- Work task
When you reach the line that contains "You are a GUI", set down that line and every one after it through the end of the records, exactly as written and with no pictures.

__________

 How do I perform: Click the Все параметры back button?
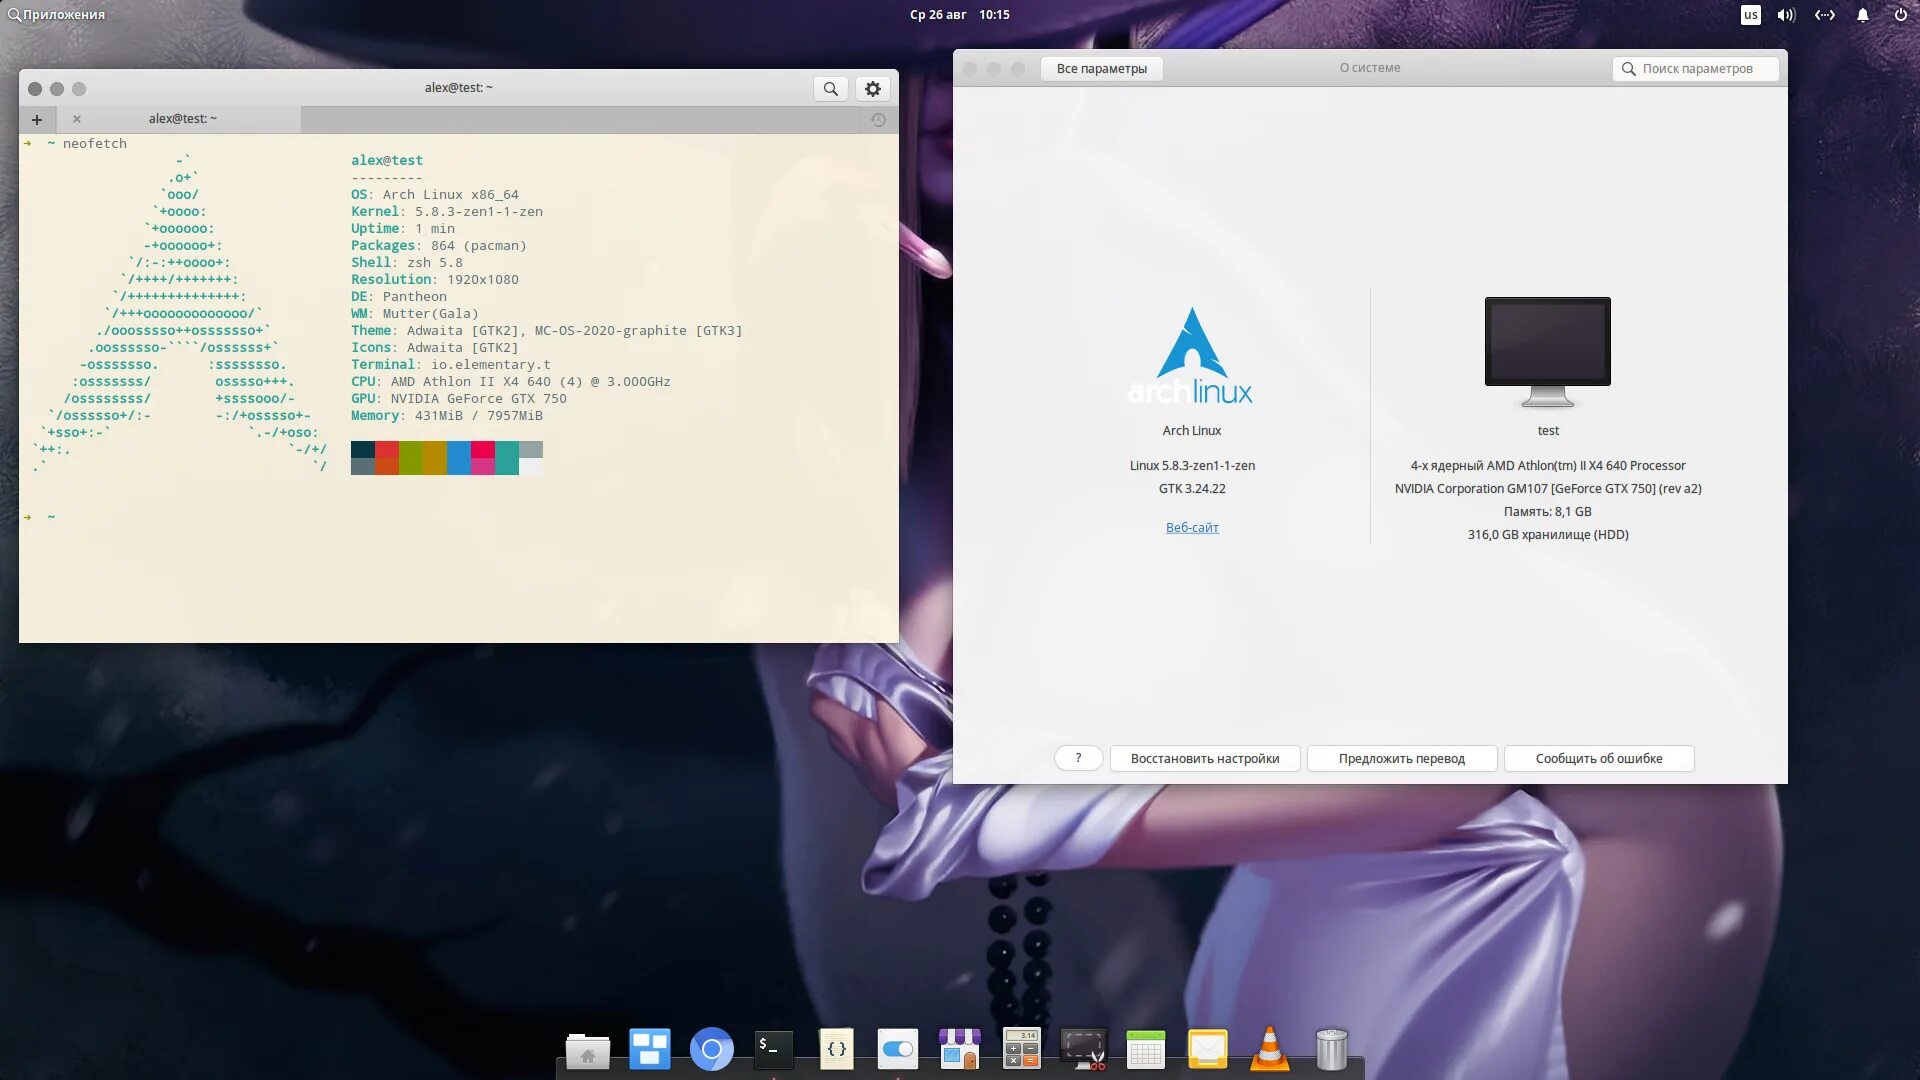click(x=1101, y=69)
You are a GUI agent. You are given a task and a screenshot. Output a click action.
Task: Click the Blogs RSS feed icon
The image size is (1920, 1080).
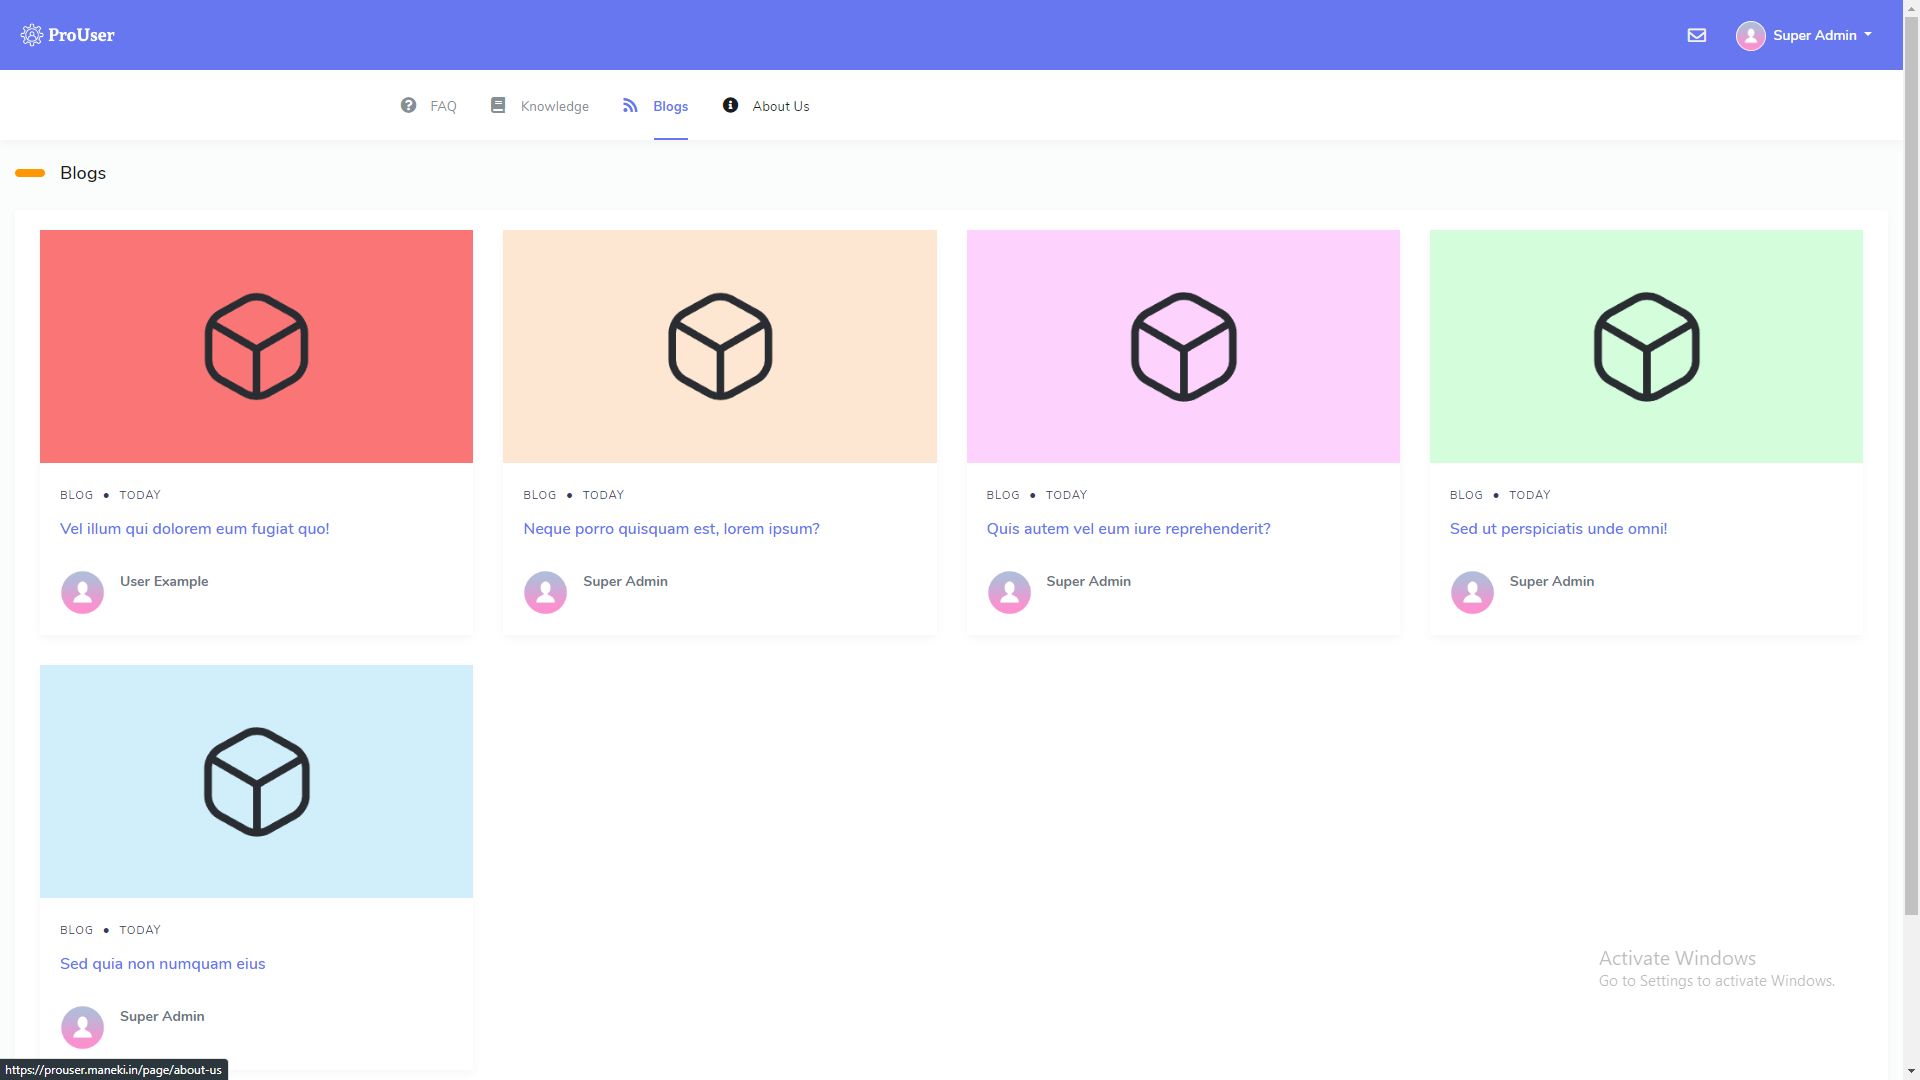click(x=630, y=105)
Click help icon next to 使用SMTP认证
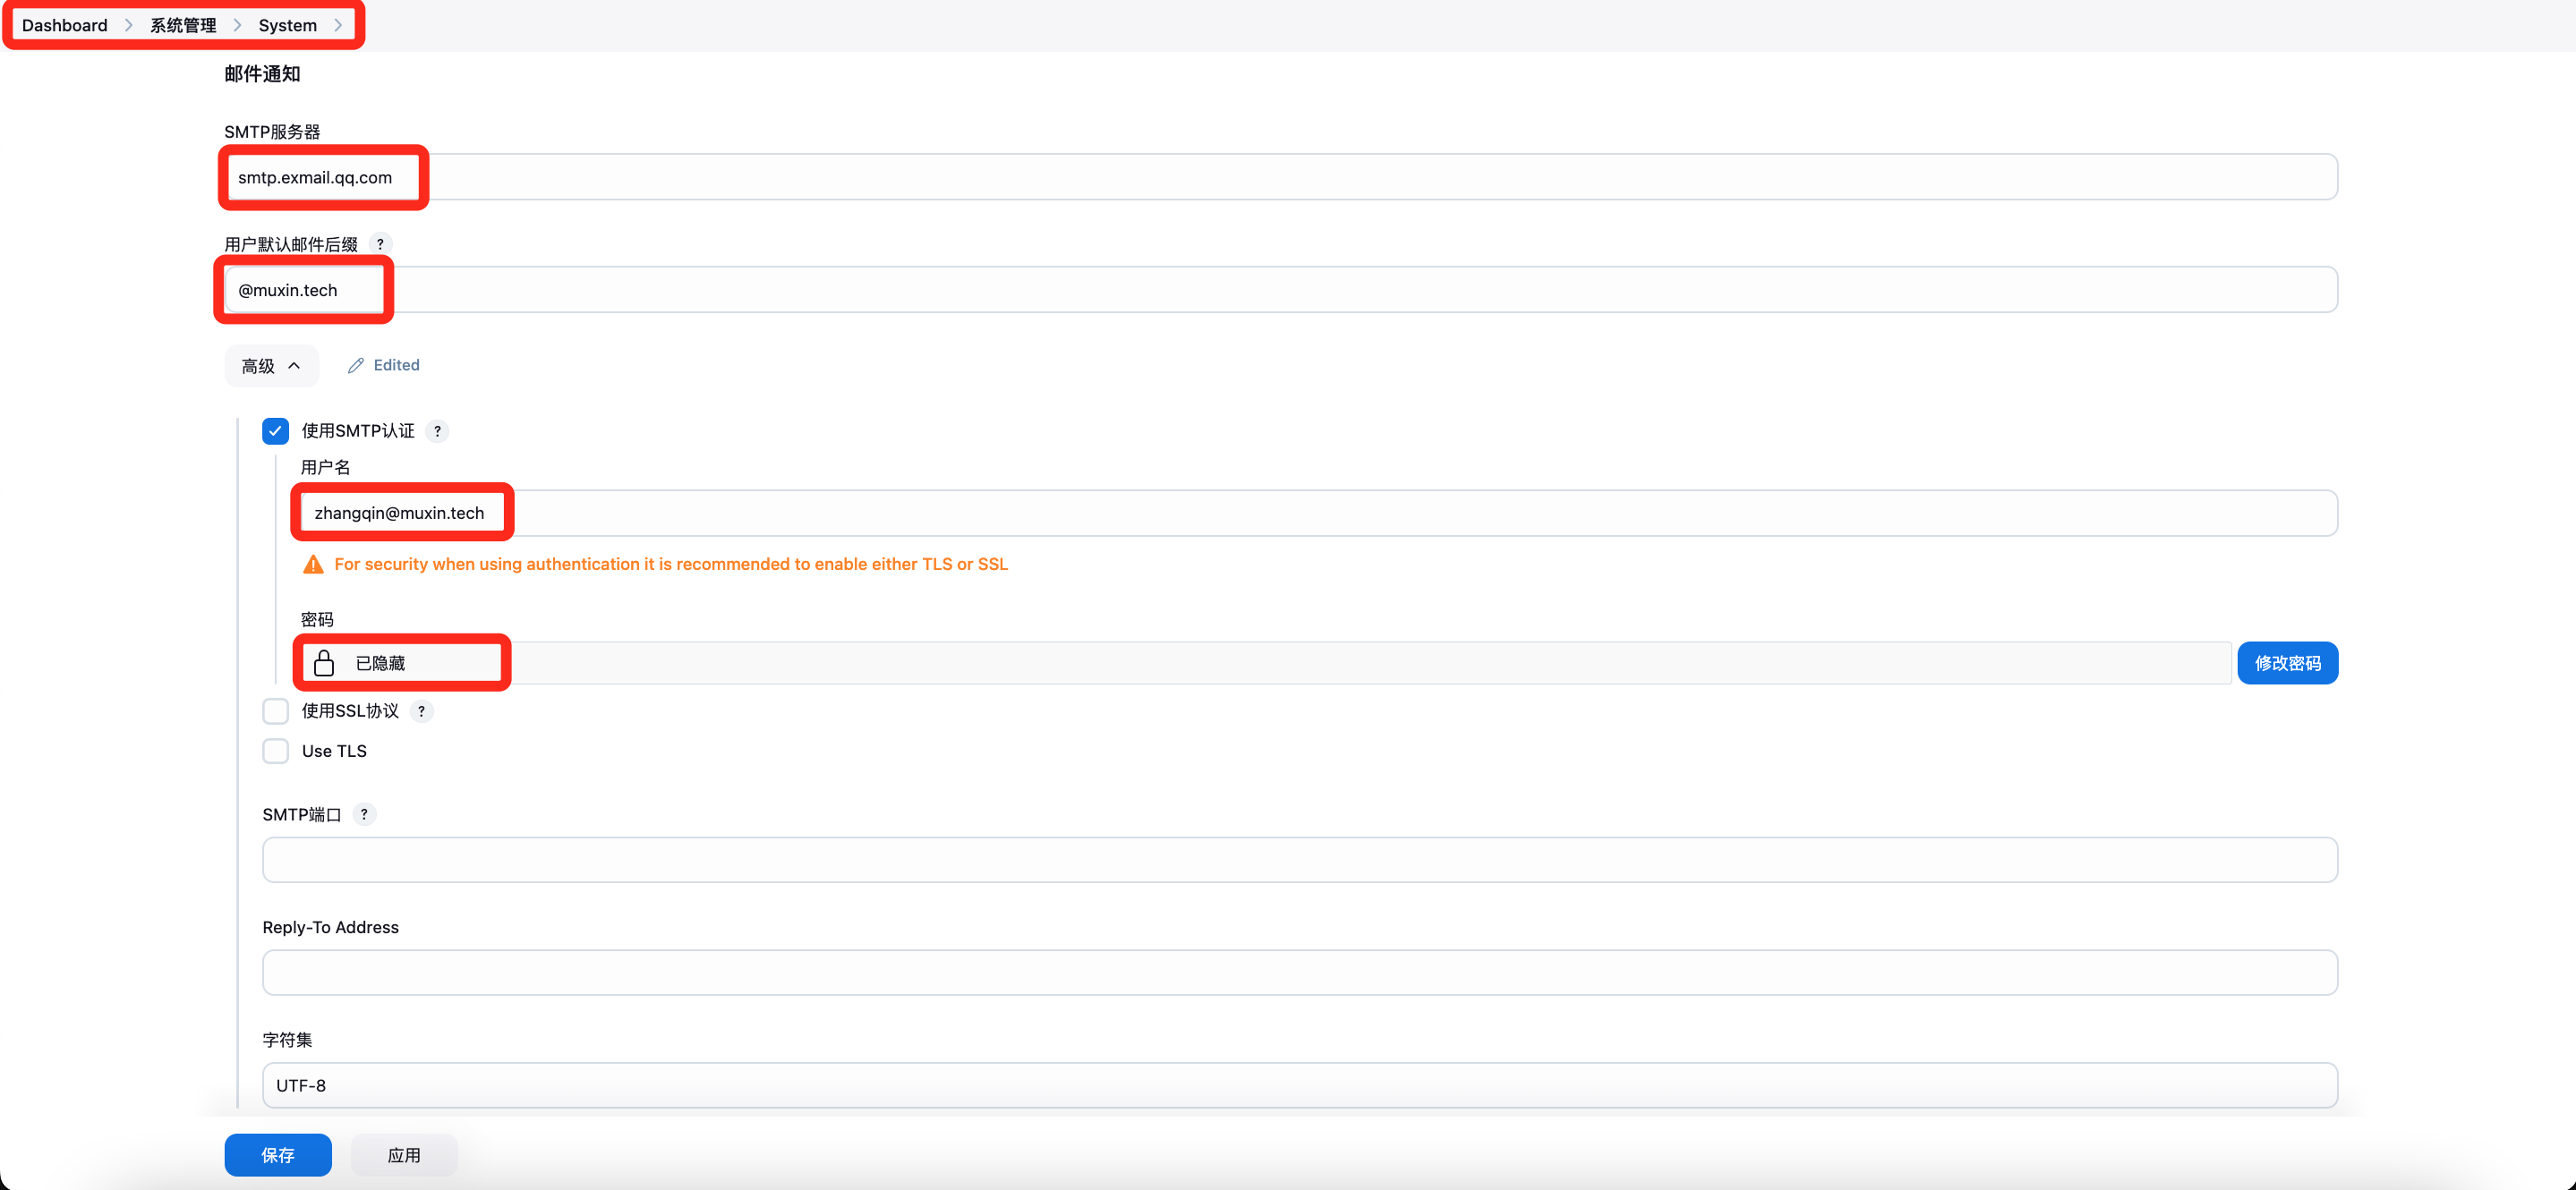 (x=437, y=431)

__________

- Answer box
You are a GUI agent. You are given a task and a screenshot. Output a click action.
Task: Click the Blogs RSS feed icon
The image size is (1920, 1080).
click(x=630, y=105)
Click help icon next to 使用SMTP认证
 (x=437, y=431)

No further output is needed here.